● **TASK PROMPT**: Rewrite the listing from the line with "Task: Click the checklist" through the line with "Looking at the screenshot, I should pos(676,864).", swapping "Open" for "Launch" and leaving everything else as it is.

Rows showing where targets appear

>> START

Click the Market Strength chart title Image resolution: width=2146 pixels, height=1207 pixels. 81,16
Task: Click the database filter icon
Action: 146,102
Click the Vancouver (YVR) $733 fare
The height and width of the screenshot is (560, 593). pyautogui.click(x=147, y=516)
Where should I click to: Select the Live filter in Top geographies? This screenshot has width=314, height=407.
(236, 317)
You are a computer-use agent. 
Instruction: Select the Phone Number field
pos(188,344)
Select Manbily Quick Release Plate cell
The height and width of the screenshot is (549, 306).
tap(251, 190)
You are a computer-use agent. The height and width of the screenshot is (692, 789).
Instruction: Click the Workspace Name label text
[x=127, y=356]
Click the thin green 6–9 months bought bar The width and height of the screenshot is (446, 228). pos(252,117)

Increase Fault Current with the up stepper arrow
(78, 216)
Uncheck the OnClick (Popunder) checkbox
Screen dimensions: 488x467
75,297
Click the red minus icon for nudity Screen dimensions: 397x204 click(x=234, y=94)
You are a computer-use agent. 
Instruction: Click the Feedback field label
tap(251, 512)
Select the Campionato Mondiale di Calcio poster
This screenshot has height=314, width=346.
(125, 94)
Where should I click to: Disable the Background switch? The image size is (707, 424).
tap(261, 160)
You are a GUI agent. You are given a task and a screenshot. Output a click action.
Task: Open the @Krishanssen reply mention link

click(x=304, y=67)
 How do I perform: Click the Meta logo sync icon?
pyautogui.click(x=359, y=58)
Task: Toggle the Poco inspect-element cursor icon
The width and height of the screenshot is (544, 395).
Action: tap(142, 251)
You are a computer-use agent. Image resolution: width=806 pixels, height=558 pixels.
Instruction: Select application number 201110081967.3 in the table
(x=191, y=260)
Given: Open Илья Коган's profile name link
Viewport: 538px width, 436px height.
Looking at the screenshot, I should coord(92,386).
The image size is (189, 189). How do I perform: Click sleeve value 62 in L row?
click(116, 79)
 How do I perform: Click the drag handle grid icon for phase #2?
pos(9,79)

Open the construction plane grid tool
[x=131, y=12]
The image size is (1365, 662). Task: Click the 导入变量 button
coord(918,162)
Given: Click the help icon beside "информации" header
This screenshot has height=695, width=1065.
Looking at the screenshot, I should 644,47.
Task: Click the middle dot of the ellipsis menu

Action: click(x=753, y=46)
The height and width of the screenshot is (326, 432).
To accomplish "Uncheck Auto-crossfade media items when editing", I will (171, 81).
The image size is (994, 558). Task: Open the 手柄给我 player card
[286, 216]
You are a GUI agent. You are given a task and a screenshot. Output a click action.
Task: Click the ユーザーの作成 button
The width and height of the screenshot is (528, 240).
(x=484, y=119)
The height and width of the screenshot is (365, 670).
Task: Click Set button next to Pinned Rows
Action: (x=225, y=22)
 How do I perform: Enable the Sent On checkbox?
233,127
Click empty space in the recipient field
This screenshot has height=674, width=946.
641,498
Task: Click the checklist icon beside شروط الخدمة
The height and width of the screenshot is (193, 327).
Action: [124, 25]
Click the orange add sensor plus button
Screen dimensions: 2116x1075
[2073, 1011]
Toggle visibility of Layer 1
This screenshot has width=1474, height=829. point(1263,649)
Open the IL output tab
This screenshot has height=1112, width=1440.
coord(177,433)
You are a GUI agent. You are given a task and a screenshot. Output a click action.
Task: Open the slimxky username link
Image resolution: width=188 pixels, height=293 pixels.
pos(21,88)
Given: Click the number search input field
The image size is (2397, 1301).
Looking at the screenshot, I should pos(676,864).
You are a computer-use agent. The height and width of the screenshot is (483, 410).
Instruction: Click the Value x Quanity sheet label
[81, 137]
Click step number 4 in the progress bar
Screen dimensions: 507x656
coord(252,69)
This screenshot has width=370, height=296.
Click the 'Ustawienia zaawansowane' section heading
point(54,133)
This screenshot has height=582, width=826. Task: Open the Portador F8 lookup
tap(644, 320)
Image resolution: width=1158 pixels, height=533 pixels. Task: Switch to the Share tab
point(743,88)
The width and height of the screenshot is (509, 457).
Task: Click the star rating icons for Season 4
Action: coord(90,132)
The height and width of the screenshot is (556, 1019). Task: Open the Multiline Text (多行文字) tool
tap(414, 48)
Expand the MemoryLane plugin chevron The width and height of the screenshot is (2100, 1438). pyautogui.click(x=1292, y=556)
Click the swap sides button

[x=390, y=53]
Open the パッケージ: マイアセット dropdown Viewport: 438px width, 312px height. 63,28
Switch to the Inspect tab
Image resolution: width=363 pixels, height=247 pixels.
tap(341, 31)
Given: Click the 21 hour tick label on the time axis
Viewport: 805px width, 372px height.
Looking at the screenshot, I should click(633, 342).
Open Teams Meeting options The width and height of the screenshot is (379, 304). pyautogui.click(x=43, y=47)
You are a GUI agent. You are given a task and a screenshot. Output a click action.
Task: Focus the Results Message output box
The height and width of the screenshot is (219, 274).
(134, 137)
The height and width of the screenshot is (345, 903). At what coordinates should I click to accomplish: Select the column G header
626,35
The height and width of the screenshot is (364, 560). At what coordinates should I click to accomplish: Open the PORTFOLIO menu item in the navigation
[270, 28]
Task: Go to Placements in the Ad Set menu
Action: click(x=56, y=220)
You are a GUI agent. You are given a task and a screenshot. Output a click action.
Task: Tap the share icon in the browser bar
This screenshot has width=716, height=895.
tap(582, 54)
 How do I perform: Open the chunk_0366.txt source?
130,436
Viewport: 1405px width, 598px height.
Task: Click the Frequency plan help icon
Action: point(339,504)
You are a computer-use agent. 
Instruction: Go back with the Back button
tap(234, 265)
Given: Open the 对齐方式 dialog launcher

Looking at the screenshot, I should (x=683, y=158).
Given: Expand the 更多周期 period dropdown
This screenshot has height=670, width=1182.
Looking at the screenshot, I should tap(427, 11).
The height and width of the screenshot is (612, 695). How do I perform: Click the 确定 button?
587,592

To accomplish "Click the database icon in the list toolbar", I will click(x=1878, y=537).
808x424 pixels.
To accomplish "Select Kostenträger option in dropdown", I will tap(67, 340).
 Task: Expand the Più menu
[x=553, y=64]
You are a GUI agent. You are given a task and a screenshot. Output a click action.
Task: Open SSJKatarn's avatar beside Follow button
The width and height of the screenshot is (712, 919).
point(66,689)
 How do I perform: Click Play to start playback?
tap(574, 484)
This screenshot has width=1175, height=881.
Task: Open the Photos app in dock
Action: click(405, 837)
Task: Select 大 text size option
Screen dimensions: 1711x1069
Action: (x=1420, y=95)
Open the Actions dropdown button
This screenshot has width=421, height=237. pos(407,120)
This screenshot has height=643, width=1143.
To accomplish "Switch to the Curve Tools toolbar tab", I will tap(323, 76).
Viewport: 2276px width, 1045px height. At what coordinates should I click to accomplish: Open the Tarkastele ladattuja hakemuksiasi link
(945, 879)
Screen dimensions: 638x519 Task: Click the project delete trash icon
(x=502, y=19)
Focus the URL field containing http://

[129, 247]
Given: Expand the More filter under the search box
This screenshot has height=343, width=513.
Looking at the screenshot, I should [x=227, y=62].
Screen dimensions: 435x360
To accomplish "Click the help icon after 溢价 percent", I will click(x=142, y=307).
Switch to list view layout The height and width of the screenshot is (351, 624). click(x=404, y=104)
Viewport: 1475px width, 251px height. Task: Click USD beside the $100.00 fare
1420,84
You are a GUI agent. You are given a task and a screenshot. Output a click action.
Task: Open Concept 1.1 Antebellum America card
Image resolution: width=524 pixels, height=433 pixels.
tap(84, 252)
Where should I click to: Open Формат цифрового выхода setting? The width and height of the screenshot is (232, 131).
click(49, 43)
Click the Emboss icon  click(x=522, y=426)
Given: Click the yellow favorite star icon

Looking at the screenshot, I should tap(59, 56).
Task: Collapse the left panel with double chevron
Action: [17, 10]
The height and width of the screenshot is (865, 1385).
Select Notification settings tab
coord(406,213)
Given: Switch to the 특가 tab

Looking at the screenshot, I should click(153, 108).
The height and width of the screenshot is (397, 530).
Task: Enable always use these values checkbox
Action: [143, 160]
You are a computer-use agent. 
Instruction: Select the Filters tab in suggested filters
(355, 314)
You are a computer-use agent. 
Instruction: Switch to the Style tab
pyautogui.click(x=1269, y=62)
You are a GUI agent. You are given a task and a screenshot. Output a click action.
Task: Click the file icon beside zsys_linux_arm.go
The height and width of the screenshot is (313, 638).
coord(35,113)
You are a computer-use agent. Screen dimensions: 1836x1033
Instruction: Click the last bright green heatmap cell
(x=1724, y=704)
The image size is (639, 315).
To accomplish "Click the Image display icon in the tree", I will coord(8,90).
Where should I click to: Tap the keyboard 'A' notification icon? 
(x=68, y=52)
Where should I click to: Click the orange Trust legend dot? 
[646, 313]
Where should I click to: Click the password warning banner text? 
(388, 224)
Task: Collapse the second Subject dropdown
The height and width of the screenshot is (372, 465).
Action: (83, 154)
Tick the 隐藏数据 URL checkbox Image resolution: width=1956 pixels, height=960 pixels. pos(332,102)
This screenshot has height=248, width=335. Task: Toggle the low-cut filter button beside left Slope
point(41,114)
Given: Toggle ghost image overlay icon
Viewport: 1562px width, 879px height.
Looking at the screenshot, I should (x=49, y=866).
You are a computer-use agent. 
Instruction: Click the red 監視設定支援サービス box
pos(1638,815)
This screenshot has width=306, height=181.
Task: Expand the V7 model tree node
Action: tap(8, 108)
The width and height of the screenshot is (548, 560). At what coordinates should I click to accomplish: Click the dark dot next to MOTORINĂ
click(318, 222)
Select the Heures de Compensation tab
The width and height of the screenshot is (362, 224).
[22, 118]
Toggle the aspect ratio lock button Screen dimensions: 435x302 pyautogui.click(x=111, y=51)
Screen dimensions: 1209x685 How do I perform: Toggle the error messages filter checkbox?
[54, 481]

>> END

● **SOLUTION FOR THIS TASK**:
Task: Click the checklist icon beside شروط الخدمة
The height and width of the screenshot is (193, 327).
Action: [124, 25]
Click the orange add sensor plus button
Screen dimensions: 2116x1075
[2073, 1011]
Toggle visibility of Layer 1
This screenshot has width=1474, height=829. point(1263,649)
Launch the IL output tab
This screenshot has height=1112, width=1440.
coord(177,433)
You are a GUI agent. You are given a task and a screenshot. Output a click action.
Task: Launch the slimxky username link
Image resolution: width=188 pixels, height=293 pixels.
pos(21,88)
Given: Click the number search input field
The image size is (2397, 1301).
Looking at the screenshot, I should pos(676,864).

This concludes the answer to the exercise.